Information supplied START

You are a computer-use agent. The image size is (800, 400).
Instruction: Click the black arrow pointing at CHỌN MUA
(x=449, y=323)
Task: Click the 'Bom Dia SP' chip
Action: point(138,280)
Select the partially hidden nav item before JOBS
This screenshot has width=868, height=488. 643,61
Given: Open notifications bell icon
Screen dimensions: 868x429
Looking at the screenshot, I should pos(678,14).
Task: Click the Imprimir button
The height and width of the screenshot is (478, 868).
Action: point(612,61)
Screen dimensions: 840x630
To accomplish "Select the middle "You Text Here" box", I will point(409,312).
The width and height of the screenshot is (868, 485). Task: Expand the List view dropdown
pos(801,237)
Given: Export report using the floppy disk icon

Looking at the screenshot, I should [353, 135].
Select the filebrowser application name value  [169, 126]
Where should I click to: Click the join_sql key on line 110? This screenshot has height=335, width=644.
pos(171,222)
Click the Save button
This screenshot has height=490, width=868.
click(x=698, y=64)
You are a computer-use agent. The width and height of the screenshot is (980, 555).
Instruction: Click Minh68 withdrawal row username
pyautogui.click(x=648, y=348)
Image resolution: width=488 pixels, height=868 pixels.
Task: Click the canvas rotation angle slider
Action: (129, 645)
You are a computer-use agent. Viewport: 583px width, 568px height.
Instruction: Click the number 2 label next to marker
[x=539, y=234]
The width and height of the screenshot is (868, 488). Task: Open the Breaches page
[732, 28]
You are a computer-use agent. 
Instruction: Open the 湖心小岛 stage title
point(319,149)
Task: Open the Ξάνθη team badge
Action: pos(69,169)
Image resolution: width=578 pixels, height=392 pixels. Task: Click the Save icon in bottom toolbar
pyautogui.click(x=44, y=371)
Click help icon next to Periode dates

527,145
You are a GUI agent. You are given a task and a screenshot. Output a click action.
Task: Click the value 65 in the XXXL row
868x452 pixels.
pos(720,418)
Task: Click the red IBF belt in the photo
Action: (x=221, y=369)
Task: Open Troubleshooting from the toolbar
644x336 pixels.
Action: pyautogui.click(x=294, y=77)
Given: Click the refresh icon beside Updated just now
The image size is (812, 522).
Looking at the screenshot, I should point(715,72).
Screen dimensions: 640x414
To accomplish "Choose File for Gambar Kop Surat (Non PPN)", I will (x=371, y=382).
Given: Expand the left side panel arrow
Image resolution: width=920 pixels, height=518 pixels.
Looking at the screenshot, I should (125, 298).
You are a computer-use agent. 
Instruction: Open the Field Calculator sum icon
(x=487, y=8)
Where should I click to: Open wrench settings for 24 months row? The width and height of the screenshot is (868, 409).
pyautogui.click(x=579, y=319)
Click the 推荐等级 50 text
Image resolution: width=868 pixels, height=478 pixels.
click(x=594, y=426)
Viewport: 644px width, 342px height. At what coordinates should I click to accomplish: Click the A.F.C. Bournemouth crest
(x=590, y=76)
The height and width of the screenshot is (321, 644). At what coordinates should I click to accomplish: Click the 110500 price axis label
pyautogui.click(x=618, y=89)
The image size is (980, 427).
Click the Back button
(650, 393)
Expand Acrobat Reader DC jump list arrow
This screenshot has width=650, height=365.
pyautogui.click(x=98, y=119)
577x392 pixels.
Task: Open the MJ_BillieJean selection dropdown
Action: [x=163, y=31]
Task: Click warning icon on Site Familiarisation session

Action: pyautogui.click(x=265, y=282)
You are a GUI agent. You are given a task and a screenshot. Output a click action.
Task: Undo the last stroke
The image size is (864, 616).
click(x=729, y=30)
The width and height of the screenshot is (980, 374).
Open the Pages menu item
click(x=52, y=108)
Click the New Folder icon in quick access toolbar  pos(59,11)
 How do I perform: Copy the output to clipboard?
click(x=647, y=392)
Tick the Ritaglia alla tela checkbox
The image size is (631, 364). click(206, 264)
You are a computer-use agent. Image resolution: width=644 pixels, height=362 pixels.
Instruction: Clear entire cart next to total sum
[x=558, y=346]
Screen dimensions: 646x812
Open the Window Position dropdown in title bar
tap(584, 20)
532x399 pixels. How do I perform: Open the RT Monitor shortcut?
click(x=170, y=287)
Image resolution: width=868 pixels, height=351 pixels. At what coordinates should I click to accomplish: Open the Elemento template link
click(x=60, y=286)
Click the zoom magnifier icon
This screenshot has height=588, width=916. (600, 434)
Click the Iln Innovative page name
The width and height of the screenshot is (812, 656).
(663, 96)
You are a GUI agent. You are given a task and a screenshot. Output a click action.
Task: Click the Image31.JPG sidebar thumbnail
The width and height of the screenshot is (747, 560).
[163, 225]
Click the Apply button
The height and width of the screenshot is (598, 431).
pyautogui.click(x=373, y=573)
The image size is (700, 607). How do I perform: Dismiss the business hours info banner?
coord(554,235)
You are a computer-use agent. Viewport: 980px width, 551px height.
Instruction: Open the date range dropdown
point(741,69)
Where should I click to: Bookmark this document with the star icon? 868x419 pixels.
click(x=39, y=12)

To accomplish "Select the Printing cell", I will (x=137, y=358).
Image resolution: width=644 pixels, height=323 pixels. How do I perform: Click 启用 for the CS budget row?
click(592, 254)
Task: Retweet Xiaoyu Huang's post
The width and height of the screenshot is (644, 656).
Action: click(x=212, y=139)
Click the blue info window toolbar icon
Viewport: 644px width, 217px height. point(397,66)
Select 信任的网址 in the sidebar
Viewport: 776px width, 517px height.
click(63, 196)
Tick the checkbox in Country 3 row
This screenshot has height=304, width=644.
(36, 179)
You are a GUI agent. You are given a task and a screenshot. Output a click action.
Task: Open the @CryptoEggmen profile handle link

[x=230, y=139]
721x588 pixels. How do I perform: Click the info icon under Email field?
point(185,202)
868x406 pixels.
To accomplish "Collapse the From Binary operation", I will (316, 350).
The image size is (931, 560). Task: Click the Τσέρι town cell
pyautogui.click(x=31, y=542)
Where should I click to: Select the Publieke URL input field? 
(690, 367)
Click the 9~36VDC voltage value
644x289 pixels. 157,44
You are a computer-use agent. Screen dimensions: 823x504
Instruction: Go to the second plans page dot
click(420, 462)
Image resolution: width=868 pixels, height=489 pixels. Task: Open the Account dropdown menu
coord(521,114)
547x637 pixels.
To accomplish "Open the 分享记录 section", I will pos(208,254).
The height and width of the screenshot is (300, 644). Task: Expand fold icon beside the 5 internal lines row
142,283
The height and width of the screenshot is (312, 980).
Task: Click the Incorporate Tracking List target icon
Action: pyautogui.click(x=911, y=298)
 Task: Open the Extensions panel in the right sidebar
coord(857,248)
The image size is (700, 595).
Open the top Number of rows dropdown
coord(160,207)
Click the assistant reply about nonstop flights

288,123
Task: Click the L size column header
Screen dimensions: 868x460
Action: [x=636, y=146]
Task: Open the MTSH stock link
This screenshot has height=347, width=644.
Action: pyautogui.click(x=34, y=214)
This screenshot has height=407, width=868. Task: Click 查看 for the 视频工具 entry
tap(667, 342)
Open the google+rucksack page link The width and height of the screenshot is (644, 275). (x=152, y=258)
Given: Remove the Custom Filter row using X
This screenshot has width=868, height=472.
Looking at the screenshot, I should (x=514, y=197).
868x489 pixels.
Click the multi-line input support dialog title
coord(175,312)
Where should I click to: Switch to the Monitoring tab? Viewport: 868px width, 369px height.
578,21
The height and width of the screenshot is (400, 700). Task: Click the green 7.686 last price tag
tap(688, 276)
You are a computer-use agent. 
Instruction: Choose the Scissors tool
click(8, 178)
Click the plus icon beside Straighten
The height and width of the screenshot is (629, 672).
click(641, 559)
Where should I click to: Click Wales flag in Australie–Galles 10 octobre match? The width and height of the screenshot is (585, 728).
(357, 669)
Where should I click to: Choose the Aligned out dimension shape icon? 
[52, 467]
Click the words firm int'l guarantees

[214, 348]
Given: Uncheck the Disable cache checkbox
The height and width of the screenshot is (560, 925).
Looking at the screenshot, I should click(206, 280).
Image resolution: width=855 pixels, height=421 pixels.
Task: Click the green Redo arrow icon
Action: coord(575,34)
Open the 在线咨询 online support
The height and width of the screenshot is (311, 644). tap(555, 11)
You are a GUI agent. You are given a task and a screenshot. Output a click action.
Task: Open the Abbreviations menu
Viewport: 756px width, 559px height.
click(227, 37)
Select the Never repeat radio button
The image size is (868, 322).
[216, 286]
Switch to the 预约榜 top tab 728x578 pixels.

Information supplied END

Problem description ->
Every line containing the string "will" should be pulled from the listing and copied.

Response to this task ->
To accomplish "Select the middle "You Text Here" box", I will point(409,312).
To accomplish "Choose File for Gambar Kop Surat (Non PPN)", I will (x=371, y=382).
To accomplish "Select the Printing cell", I will (x=137, y=358).
To accomplish "Collapse the From Binary operation", I will (316, 350).
To accomplish "Open the 分享记录 section", I will pos(208,254).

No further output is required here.